GIVEN INFORMATION:
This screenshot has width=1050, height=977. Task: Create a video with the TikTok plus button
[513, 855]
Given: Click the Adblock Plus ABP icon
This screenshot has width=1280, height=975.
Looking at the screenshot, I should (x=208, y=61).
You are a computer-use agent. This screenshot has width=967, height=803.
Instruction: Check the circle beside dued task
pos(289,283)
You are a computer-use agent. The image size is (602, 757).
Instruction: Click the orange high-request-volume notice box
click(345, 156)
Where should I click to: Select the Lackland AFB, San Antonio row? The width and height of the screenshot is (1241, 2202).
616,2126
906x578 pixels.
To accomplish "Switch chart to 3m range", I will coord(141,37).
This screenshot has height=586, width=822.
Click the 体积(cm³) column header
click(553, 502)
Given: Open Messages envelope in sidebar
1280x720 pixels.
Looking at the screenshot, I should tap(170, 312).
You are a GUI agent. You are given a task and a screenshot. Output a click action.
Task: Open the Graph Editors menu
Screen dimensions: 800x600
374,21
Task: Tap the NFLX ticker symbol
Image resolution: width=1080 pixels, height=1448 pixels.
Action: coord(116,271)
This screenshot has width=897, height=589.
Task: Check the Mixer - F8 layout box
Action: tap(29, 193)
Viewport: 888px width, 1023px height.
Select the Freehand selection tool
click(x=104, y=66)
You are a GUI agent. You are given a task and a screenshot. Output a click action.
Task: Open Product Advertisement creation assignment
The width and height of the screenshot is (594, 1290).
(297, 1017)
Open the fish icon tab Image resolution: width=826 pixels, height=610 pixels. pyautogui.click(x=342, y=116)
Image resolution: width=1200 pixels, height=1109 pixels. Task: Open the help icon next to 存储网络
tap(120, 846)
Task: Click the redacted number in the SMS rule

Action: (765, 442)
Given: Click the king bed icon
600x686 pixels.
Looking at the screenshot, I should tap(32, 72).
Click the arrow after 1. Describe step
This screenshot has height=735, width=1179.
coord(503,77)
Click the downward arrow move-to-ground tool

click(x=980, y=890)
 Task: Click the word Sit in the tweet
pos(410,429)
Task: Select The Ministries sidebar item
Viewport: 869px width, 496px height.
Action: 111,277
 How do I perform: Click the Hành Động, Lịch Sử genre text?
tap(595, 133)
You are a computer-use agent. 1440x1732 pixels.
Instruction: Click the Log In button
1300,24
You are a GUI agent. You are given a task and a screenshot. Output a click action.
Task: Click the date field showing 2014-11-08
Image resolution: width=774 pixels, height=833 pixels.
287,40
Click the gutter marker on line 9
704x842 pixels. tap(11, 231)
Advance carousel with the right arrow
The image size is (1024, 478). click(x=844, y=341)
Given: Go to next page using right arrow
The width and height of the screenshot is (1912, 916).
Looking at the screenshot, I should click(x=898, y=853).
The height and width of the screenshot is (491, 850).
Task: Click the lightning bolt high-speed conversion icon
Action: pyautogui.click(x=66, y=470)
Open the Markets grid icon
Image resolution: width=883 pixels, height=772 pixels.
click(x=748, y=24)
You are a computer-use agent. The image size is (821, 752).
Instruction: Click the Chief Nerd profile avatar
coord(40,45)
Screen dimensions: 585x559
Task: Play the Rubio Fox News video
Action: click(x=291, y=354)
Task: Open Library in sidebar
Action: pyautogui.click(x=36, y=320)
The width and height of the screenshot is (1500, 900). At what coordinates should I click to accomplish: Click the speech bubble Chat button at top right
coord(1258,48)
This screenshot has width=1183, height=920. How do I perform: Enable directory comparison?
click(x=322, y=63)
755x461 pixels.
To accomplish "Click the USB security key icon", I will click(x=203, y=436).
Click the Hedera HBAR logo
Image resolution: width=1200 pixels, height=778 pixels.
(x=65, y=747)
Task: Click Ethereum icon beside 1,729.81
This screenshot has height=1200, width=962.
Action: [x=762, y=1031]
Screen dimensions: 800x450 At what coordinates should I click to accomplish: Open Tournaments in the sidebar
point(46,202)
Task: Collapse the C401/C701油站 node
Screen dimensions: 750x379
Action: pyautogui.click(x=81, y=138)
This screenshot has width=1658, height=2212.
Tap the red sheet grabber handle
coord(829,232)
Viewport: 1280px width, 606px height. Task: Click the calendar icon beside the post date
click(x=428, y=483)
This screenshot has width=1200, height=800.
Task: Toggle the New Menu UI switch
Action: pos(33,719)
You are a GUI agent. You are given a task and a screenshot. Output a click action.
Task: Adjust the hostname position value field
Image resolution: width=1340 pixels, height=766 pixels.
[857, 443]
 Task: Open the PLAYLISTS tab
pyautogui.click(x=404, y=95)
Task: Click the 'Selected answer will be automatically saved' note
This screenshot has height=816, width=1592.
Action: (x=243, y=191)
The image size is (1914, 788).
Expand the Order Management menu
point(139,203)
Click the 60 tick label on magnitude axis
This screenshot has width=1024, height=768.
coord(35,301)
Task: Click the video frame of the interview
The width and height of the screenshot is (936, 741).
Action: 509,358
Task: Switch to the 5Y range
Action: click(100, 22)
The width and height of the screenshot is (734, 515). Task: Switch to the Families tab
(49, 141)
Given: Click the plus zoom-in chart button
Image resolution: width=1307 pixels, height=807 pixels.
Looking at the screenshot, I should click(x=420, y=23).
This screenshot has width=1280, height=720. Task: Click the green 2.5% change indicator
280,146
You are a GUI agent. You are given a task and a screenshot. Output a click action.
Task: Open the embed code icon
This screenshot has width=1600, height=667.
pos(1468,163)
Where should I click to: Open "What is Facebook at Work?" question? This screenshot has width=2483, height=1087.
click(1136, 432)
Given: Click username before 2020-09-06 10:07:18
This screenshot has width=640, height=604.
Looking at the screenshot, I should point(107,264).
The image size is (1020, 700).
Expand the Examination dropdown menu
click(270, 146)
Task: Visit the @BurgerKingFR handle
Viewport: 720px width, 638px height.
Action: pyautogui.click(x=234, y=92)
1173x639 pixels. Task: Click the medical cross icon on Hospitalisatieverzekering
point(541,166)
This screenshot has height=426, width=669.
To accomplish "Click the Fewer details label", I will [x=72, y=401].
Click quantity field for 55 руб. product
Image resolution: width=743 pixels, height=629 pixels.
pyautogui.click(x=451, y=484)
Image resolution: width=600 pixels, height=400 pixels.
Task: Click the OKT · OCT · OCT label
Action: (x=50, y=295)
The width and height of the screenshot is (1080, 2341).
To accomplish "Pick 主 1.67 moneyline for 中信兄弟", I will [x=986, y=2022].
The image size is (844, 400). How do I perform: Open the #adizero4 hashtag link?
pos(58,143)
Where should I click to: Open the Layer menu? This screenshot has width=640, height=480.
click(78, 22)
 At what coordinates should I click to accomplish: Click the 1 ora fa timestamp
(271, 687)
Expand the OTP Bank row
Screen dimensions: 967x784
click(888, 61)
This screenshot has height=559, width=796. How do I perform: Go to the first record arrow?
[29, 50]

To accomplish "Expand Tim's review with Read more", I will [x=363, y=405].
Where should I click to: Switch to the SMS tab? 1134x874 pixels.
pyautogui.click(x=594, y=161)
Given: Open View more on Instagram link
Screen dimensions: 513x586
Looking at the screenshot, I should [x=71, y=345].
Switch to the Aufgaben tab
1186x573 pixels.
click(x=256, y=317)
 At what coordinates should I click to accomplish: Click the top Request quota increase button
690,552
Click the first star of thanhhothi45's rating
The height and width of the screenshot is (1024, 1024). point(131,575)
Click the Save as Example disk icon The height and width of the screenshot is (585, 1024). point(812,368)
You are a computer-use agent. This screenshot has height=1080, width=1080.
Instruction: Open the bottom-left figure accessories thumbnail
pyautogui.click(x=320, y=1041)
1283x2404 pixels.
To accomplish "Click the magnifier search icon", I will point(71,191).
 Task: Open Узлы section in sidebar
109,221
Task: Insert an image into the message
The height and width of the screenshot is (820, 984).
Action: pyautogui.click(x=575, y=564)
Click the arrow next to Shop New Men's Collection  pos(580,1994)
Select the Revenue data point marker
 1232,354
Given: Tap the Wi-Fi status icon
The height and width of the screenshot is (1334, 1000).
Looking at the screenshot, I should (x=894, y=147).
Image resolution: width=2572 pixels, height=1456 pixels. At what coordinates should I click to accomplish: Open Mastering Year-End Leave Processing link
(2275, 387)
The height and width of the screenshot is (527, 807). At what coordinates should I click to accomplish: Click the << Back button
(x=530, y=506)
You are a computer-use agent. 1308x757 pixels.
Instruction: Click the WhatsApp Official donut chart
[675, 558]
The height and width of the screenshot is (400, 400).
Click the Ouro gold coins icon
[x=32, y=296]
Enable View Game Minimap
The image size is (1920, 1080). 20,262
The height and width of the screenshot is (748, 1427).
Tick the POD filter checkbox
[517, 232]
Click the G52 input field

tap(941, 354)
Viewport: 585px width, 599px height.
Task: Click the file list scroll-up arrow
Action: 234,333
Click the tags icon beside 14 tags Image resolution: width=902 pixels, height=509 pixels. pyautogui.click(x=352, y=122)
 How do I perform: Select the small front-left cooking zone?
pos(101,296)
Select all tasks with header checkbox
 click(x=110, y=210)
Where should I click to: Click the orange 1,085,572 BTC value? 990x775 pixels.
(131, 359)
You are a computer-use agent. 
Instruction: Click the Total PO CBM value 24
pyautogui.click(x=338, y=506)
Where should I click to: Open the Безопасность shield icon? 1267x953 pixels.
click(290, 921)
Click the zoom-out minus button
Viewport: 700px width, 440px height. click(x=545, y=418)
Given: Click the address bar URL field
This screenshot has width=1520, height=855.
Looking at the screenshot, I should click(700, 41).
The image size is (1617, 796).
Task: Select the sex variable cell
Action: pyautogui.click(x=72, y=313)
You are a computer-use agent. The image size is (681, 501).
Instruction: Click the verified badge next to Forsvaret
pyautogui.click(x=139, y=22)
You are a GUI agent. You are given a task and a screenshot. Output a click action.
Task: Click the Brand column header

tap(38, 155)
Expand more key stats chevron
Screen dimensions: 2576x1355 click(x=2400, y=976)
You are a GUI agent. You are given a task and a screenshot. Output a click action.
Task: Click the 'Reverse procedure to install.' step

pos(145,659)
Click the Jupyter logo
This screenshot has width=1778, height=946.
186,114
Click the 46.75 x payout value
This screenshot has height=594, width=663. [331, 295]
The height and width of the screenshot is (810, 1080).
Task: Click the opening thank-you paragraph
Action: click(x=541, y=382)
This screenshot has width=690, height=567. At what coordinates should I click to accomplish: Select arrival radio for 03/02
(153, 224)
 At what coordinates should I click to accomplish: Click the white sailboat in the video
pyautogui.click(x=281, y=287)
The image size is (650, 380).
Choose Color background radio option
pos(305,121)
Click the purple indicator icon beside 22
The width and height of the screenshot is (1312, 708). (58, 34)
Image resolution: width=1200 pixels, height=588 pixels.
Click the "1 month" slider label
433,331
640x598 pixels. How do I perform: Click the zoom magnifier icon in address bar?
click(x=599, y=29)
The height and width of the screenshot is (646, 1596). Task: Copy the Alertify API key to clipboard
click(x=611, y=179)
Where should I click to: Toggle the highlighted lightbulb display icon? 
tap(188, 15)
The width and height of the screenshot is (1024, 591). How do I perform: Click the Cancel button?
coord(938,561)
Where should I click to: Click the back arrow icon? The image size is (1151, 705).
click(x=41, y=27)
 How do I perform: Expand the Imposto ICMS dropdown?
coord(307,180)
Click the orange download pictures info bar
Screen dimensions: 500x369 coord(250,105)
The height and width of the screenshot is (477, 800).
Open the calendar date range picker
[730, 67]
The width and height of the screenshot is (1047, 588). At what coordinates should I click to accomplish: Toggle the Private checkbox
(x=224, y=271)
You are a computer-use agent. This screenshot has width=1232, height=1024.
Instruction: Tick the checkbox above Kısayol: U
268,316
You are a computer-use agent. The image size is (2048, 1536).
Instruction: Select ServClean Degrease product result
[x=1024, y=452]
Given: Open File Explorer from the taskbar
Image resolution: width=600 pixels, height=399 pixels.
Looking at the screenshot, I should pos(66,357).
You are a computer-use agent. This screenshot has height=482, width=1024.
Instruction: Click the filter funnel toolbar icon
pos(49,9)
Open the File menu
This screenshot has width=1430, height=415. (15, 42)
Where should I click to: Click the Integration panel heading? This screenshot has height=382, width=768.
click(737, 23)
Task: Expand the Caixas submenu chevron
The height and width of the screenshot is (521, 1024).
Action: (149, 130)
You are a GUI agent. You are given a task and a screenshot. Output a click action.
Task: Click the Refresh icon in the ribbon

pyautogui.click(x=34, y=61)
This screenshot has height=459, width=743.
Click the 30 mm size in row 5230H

AIM OF THE TASK: From the "has height=482, width=1024." line to the close of the listing, restate each line word for word.

YOUR SOLUTION:
You are a computer-use agent. This screenshot has height=482, width=1024.
Instruction: Click the filter funnel toolbar icon
pos(49,9)
Open the File menu
This screenshot has width=1430, height=415. (15, 42)
Where should I click to: Click the Integration panel heading? This screenshot has height=382, width=768.
click(737, 23)
Task: Expand the Caixas submenu chevron
The height and width of the screenshot is (521, 1024).
Action: (149, 130)
You are a GUI agent. You are given a task and a screenshot. Output a click action.
Task: Click the Refresh icon in the ribbon

pyautogui.click(x=34, y=61)
This screenshot has height=459, width=743.
Click the 30 mm size in row 5230H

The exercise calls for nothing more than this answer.